AgentNoiseBench: Benchmarking Robustness of Tool-Using LLM Agents Under Noisy Condition
Ruipeng Wang, Yuxin Chen, Yukai Wang, Chang Wu, Junfeng Fang, Xiaodong Cai, Qi Gu, Hui Su, An Zhang, Xiang Wang, Xunliang Cai, Tat-Seng Chua
TL;DR
This work addresses the gap between idealized benchmark performance and real-world robustness of tool-using LLM agents by introducing AgentNoiseBench, a framework that systematically injects realistic user and tool perturbations while preserving task solvability. It combines a data-driven noise taxonomy with a constrained adversarial noise injection pipeline and a trajectory-aware evaluation protocol to measure robustness across diverse models and tasks. Key findings show widespread performance degradation under noise, with tool-noise generally more disruptive than user-noise, and reveal that strong reasoning capability does not guarantee robustness due to noise-induced spurious reasoning. The framework and findings have practical impact by guiding noise-aware training and evaluation strategies to build more trustworthy agents in imperfect environments.
Abstract
Recent advances in large language models have enabled LLM-based agents to achieve strong performance on a variety of benchmarks. However, their performance in real-world deployments often that observed on benchmark settings, especially in complex and imperfect environments.

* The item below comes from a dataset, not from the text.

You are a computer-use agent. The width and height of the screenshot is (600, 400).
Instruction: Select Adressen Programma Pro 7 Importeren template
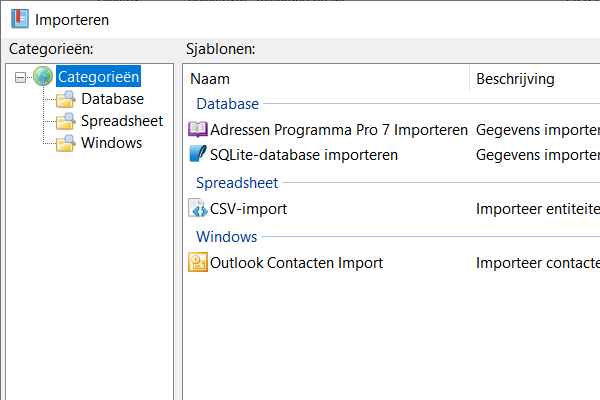pos(338,130)
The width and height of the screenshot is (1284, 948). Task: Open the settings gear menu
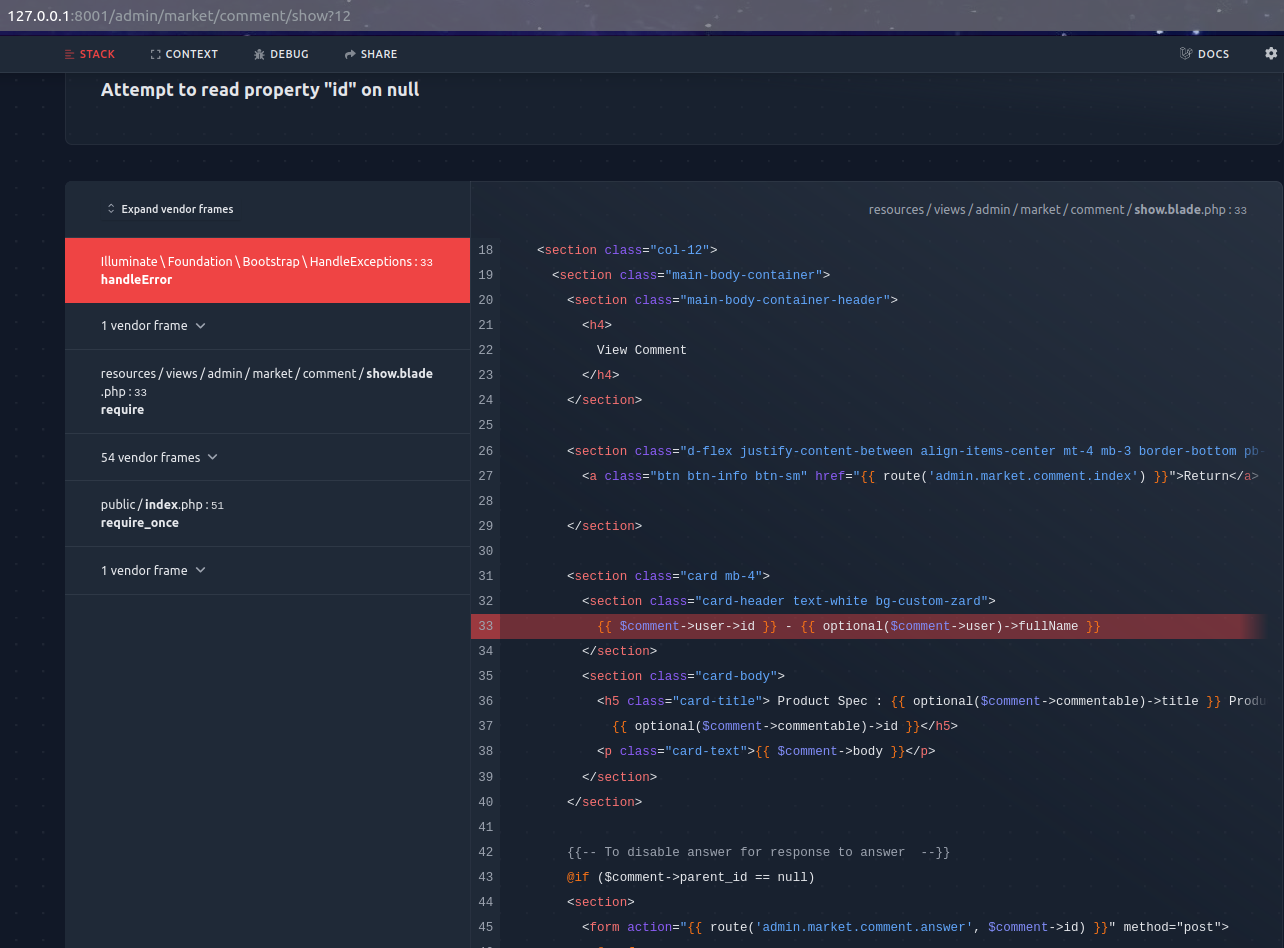[x=1271, y=54]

This discrepancy largely arises because prevailing training and evaluation paradigms are typically built on idealized assumptions, overlooking the inherent stochasticity and noise present in real-world interactions. To bridge this gap, we introduce AgentNoiseBench, a framework for systematically evaluating the robustness of agentic models under noisy environments. We first conduct an in-depth analysis of biases and uncertainties in real-world scenarios and categorize environmental noise into two primary types: user-noise and tool-noise. Building on this analysis, we develop an automated pipeline that injects controllable noise into existing agent-centric benchmarks while preserving task solvability. Leveraging this pipeline, we perform extensive evaluations across a wide range of models with diverse architectures and parameter scales. Our results reveal consistent performance variations under different noise conditions, highlighting the sensitivity of current agentic models to realistic environmental perturbations.